„Die Bahn schenkt ihnen eine Stunde“ – mit diesem Slogan wirbt die Deutsche Bahn AG (DB) bundesweit für die Neubaustrecke Köln–Frankfurt, über die seit 1. August die neuen ICE 3 Züge mit Tempo 300 rauschen.
In der Tat schrumpft die Fahrzeit von Großstadt zu Großstadt um rund eine Stunde von derzeit 2 Stunden 15 Minuten auf künftig 76 bis 88 Minuten. Bundesweit werden sich viele Reisende über dieses „Geschenk“ freuen. Doch wie immer bei solchen Projekten gibt es nicht nur Zeit-Gewinner. Reisende im Rheintal haben es künftig schwerer zum Zuge zu kommen.

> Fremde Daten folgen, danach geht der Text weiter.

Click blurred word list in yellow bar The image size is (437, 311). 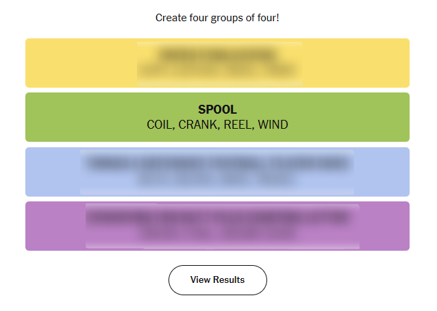click(x=217, y=70)
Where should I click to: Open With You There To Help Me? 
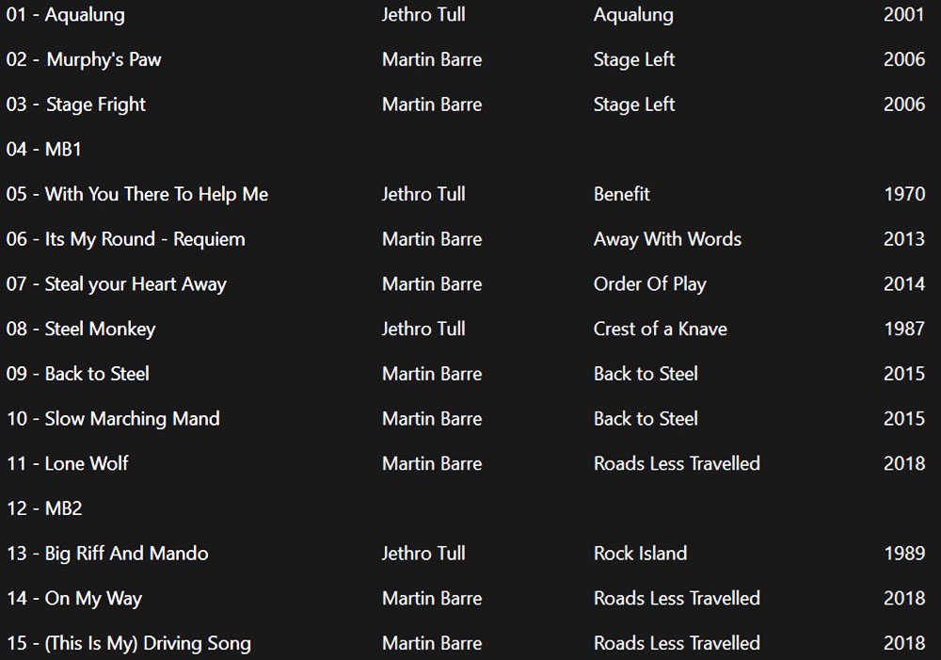pyautogui.click(x=136, y=195)
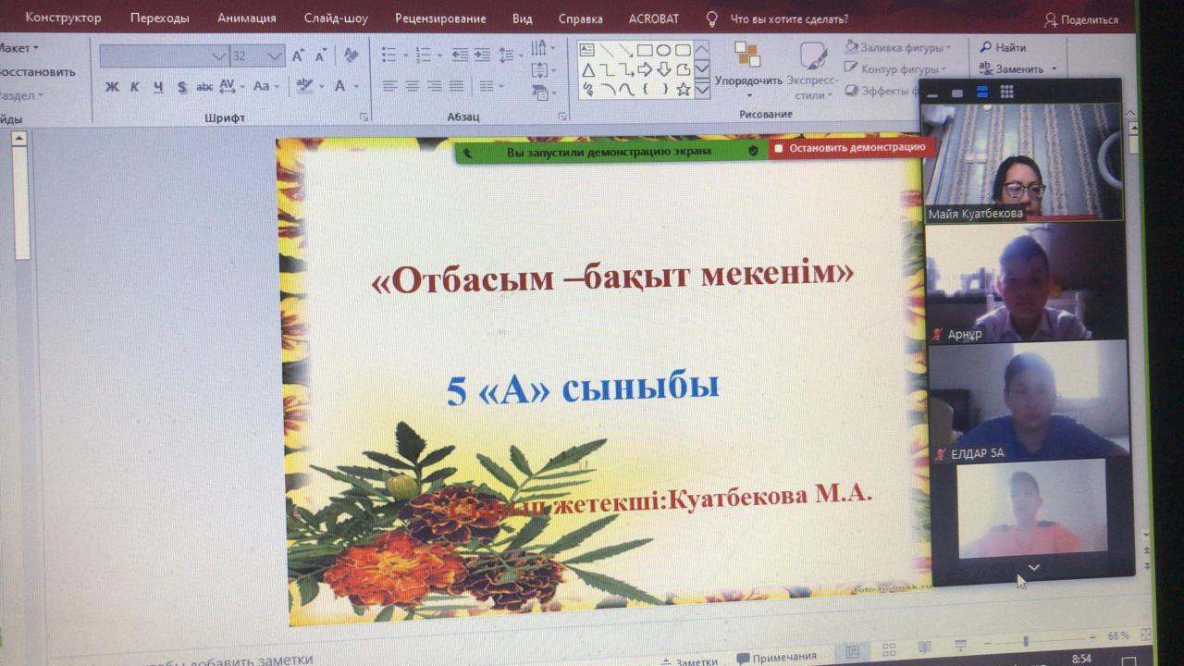Clear all text formatting icon

click(351, 56)
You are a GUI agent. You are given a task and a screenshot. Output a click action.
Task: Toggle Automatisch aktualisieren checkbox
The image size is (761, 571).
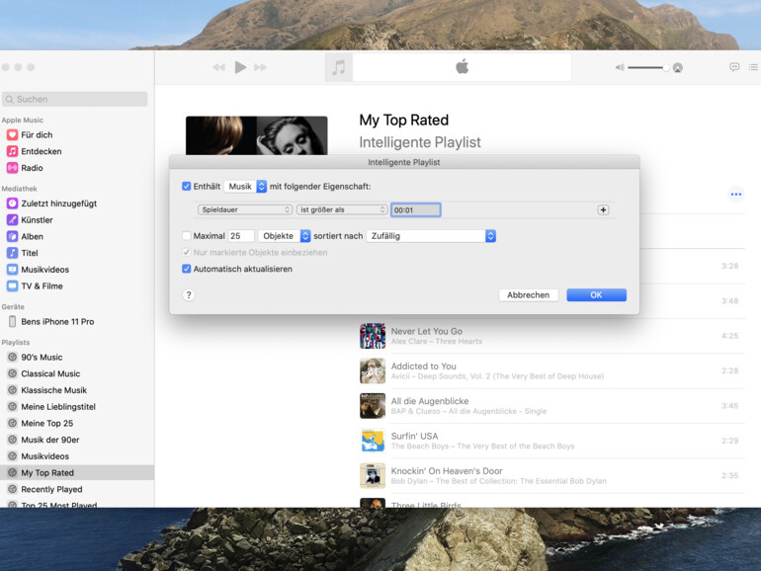(187, 269)
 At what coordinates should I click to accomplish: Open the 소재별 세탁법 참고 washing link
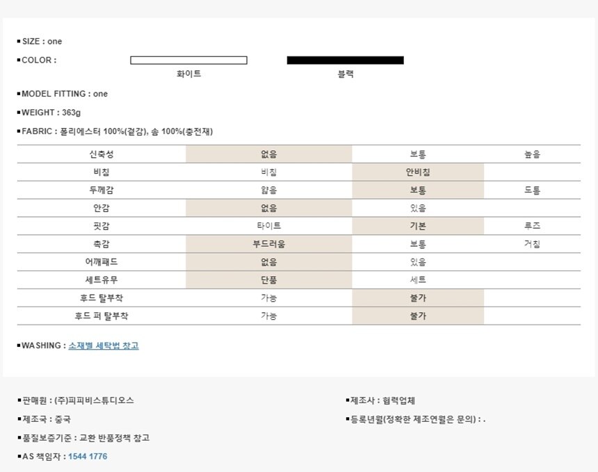coord(104,345)
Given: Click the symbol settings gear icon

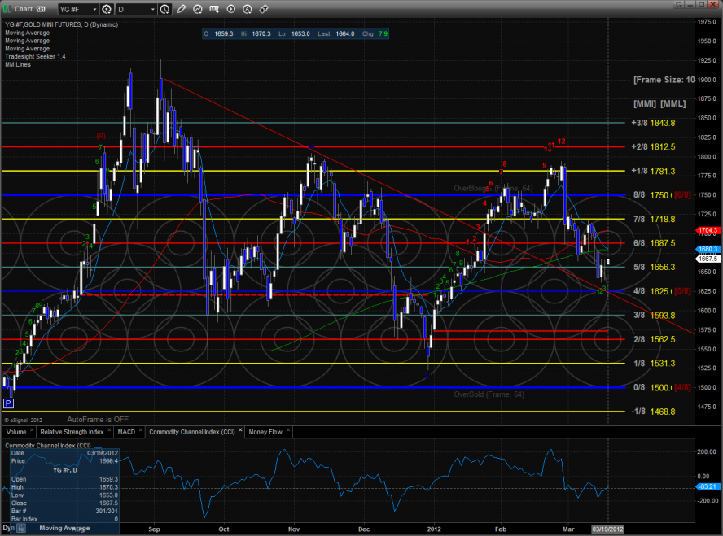Looking at the screenshot, I should pyautogui.click(x=107, y=9).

Vorerst pendelt der ICE 3 nur im Shuttle-Verkehr. Zum Fahrplanwechsel im Dezember soll dann bis auf eine IC-Linie pro Stunde der gesamte Fernverkehr aus dem Rheintal auf die Neubaustrecke verlagert werden. Wer dann von Bonn nach Frankfurt will, der muss je nach Tageszeit erst zurück nach Köln oder per Tram zum Bahnhof Siegburg an der Neubaustrecke pendeln. Und mit etwas Glück hält dort auch ein ICE.

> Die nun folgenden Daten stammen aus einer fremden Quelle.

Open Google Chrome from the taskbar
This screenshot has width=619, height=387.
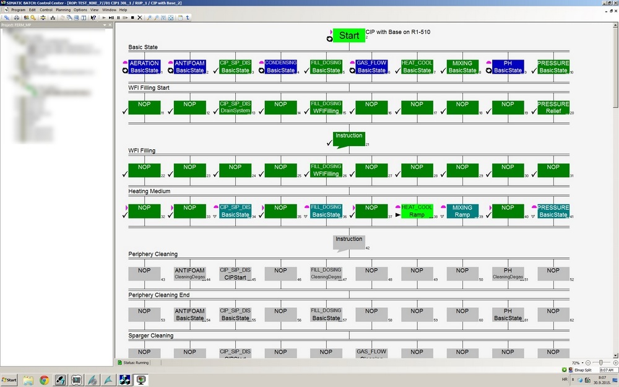[x=44, y=380]
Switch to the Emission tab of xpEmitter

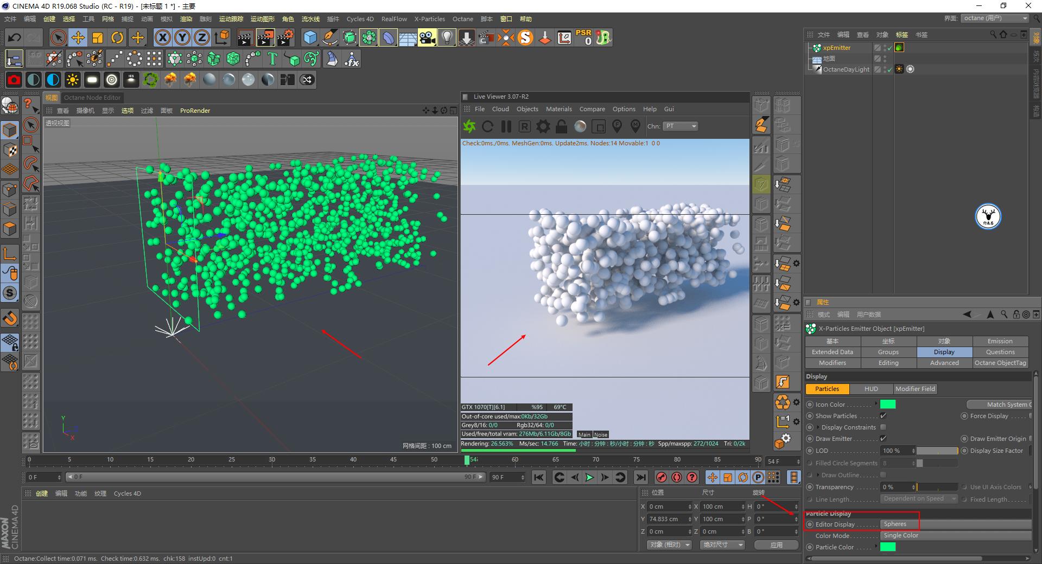(1000, 341)
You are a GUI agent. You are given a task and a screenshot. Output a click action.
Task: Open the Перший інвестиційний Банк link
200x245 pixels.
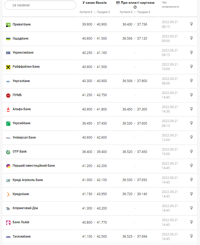34,166
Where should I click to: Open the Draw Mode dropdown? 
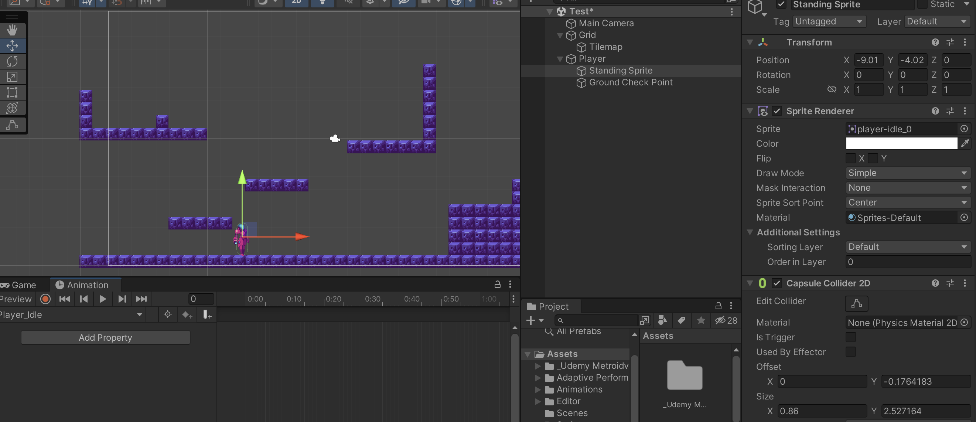coord(907,173)
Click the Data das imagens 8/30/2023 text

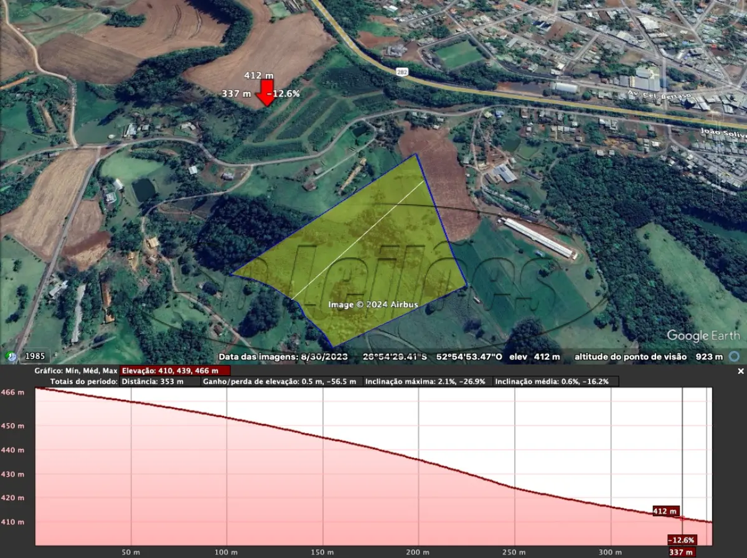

Fahrtzeitminimierer müssen umsteigen
Die DB hat mehrfach deutlich gemacht, dass ihr die von der Landespolitik aufgezwungen Neubau-Bahnhöfe in Siegburg, Montabaur und Limburg, die Schleife zum Köln/Bonner Flughafen sowie die Stichstrecke nach Wiesbaden, nicht ins Konzept der schnellen Städteverbindung passen. So werden nur einzelne ICE-Züge an einem der neuen Bahnhöfe einen Stopp einlegen.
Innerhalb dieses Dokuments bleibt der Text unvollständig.